As a farmer and environmental activist I want to thank publicly Deputy Michael Fitzmaurice for a huge victory during the week, on behalf of rural Ireland. Only for his leadership of vehement opposition, last weeks nature restoration law would have been passed in its entirety. In order to get it passed the very damaging rewetting proposal had to be dropped. Worryingly articles 4.1 and 4.2 remain and could possibly provide a backdoor for the same thing.


The Nature Restoration Law proposed that, among a raft of other measures, "70% of all peatlands in agricultural use, be rewetted by 2050", with no mention anywhere of funding or compensation. Deputy Eamonn Ryan enthusiastically supported the proposal with Fine Fail and Fine Gael telling us that state owned lands would be able to do most of the heavy lifting, and any rewetting by farmers would be voluntary. Its hard to see how that could happen as the state doesn't own any peatlands that are in agricultural use (all their peatlands are virgin bog), and I am not aware of any law that is voluntary. As a trial run maybe they could make the drink driving law voluntary.


If the law had been passed in its original form, the impact would have been catastrophic on rural Ireland. There are over 300,000Ha of such peatlands in Ireland, by and large, wrestled from the bog by backbreaking work over many generations. These peatlands are distributed among approx. 40,000 different farms. Most of these farms are small and their viability would be destroyed by the rewetting proposal. Some farmers with 60 to 70% drained peatlands would effectively face eviction. The whole locality and community would be destroyed, and the knock-on effect on the locality would be a slow death of whole communities, mostly west of the Shannon.

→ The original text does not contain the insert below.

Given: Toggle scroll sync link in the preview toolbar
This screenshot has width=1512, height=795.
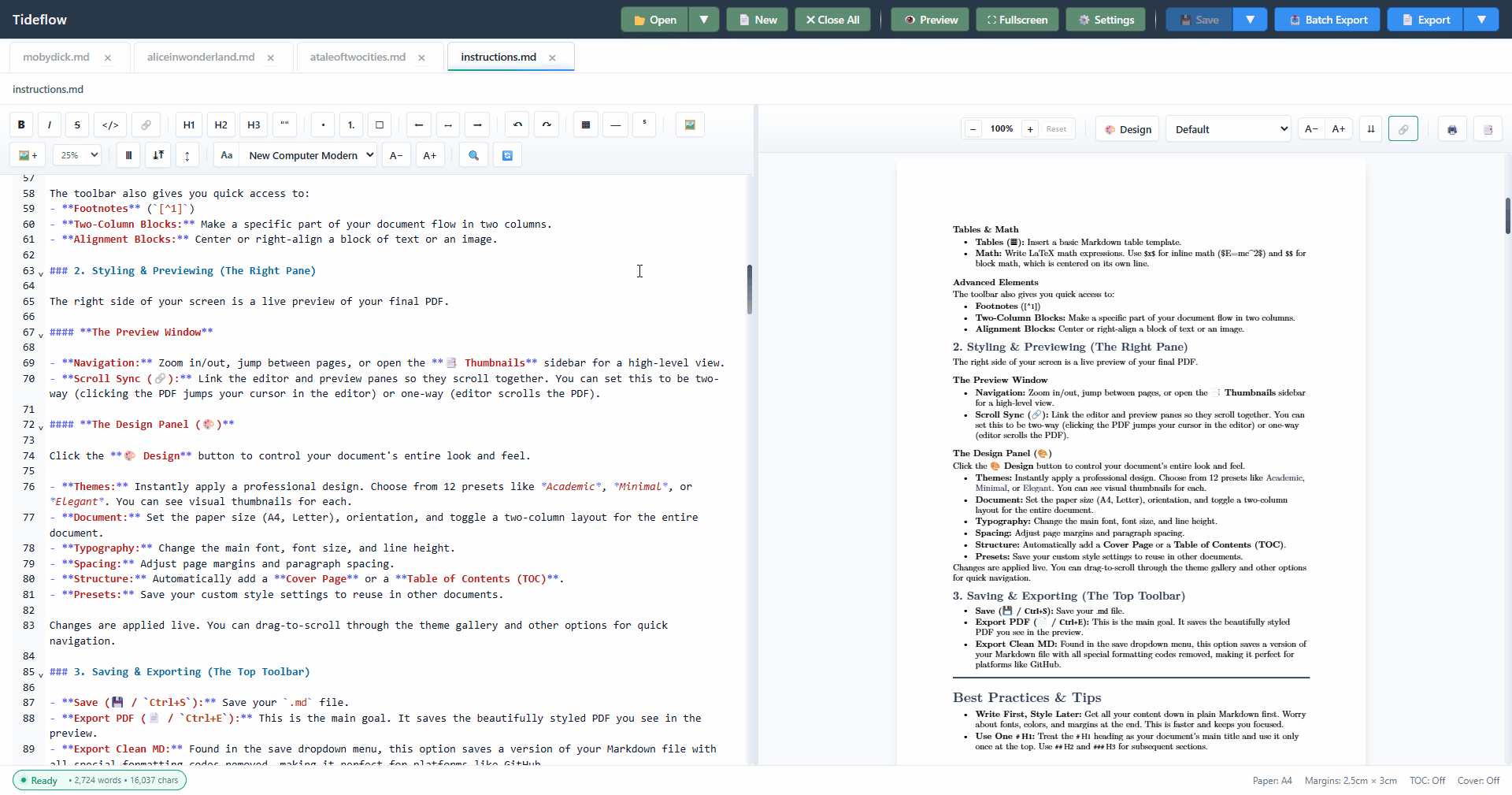Looking at the screenshot, I should pyautogui.click(x=1403, y=129).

So why was our government willing to support such a calamity? Well we know that the Green Party leader Eamonn Ryan, is on record saying that the west of the Shannon should be rewilded. Fine Fail and Fine Gael are coming at it from the point of view that it will reduce emissions. So what do these peatlands emit? The figure in the inventory is 9 million tons of CO2, as provided by the EPA. However a little known fact is that this is an "international default figure", or to put it another way, an educated guess. Well their guess was miles off the mark, as recent research from Teagasc shows that emissions from drained peatlands are under 4 million tons. When the EPA guessed, they didn't guess on the side of the farmer, and consequently handed a stick to the Green Party to beat us with, which was gleefully accepted.


So now here we are with 4 million tons of emissions, from food producing land, supporting vibrant communities. What can those emissions be compared with?


Lets look at Dublin Airport, a facility that is the the responsibility of Eamon Ryan, as Minister for Transport. Last year the facility itself emitted something in the region of 1 million tons CO2, independent of the emissions emitted by the passengers on the thousands of jets going in and out. In fact about 30 million passengers went through Dublin Airport last year.


Under Minister Ryans stewardship this number is expected to grow to 40 million passengers over the next few years. That extra 10 million passengers will have an average emission somewhere in the region of 0.4t or a total of 4 million tons extra CO2. No-one seems to have problem with creating this extra 4 million tons, but our Government was willing to close down vast swathes of Rural Ireland to save 4 million tons.


Thank you again, Deputy Fitzmaurice.